封建制の打破、近代国家の確立。なかなか建設的な印象をもつ言葉であるが、これが一般的に語られる武力倒幕後の国家イメージだ。だが、果たしてほんとうにそうだったのだろうか。半藤一利著『もう一つの「幕末史」』に次のような記述がある。長くなるが紹介しておきたい。

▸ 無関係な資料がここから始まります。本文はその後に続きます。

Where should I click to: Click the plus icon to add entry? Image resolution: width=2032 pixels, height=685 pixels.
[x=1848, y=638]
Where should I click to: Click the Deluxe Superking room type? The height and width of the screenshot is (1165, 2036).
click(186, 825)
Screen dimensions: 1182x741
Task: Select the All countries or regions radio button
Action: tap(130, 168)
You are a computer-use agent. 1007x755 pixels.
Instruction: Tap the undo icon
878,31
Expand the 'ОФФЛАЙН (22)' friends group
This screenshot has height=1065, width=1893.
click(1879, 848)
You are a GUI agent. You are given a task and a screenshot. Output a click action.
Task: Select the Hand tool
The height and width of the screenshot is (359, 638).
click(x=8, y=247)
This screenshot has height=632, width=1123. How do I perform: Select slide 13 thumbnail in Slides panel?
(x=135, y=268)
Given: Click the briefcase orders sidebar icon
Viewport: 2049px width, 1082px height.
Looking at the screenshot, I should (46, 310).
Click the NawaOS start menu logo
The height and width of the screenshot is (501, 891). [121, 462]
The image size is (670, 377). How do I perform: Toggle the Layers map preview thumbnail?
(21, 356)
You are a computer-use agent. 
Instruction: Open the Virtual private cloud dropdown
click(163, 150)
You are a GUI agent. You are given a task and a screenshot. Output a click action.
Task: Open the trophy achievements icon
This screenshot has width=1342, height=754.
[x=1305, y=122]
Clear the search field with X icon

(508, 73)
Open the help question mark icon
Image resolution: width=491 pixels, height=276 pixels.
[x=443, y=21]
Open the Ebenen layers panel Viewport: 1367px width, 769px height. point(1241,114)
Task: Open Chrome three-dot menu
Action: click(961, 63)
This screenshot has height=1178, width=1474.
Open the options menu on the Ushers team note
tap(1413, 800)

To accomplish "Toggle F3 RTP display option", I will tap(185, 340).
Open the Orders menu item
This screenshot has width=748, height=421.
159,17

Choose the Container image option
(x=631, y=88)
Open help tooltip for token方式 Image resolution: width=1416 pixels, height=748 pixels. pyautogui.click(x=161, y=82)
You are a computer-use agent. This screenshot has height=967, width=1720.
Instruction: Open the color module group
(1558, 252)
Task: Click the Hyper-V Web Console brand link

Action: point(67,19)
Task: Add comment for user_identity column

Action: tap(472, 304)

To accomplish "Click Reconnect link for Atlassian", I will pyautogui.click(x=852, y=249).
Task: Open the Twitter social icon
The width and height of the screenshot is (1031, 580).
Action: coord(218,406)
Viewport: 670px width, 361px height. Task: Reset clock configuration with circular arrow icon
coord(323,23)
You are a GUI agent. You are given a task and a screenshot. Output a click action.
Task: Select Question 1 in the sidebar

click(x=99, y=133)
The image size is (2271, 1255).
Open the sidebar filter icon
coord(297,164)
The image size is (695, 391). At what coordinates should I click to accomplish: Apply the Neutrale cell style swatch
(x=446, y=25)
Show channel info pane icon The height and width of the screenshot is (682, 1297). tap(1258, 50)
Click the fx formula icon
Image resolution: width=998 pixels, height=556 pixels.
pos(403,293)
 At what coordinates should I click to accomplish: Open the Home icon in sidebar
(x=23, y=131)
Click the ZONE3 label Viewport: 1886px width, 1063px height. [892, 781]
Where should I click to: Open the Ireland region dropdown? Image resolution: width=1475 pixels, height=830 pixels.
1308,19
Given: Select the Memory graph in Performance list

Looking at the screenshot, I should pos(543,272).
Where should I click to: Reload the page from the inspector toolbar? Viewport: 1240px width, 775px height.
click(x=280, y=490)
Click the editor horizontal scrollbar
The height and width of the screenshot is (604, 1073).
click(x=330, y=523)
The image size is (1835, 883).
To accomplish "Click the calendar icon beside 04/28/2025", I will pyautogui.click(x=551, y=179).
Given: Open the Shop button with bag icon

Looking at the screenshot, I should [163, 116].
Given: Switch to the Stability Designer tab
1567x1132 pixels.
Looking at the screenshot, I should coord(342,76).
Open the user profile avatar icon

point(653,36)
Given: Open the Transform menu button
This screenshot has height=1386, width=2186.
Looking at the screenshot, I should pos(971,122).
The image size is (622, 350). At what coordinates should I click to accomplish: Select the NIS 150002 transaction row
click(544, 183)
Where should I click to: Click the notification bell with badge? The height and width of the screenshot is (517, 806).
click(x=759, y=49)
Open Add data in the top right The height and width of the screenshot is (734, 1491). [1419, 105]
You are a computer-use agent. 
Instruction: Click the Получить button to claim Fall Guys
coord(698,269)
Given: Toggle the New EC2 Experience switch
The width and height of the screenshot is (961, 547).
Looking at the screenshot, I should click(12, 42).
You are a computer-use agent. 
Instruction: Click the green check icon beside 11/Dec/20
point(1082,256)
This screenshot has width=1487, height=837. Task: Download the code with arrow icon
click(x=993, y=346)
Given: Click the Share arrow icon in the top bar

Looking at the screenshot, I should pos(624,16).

文久2年、江戸は品川御殿山の英国大使館焼き討ちは、高杉晋作の指揮の下、久坂玄瑞、伊藤博文、井上馨、品川弥二郎ら長州藩の12名が実行した。長州藩の名声を高めるための暴挙と言ってもいいでしょう。/このとき彼らは品川の遊郭、土蔵相模に集合したのですが、気持ちが昂るばかりで、手際が悪い。せっかくつくった火薬玉を井上馨の愛娼の部屋へ忘れていったのだそうです。焼き討ちが終わって戻ってきたところ、「肝心の道具をお忘れになるようでは、行く末が案じられてなりません」と愛娼にたしなめられ、ぐうの音も出なかったとか。…略…伊藤博文はその直後(焼き討ちの直後—引用者註)に、国学者だった塙次郎暗殺に手を染めています。…略…政治的意味はゼロに等しい暗殺でしたが、貧しい足軽出身の伊藤にとって、志士の間でハクをつけるために必要だったのでしょうか。〝初代首相〟もやくざの鉄砲玉とたいして変わりなかったようです。/日本はまったくすごい国ですね。

半藤一利は、明治新政府がつくった国家を、品性の無い、そして知性に欠けた国家と断じようとしている感じがする。

封建制の打破についてもかなり怪しい。士・農・工・商の身分制度は確かに名目上は壊されたが、一転して、欧化主義などというもっともらしいスローガンのもと、貴族と平民に明らかに階層分化され、それを固定化すべく明治17年(1884)に華族令が制定され、上流階級を自認する華族は公爵・侯爵・伯爵・子爵・男爵の爵位に分化、まさしく特権階級のエゴ的社会に変貌しただけだったようにみえるのだ。これはなんと昭和22年(1947)の日本国憲法の発布まで続いているのである。明治の元勲だの軍閥だのの肖像写真をみよ! 胸にこれでもかと勲章を飾り立てている浅ましさは、英雄主義・権威主義の何よりの証であろう。

では、近代化についてはどうだったのか。それは謙虚な気持ちで近代史を想い描いてみれば一目瞭然だろう。近代国家がつくりあげられたというより軍事優先の海外拡張主義を実践する帝国主義国家が成立しただけだったのではあるまいか。近代化だけの問題で考えてみれば、幕末期、開明派幕臣たちの手によってかなりの部分の計画が進行していたわけだし…。その過渡期に過激な武力倒幕派によってがむしゃらにすべてが粉砕されてしまったという流れがあった訳である。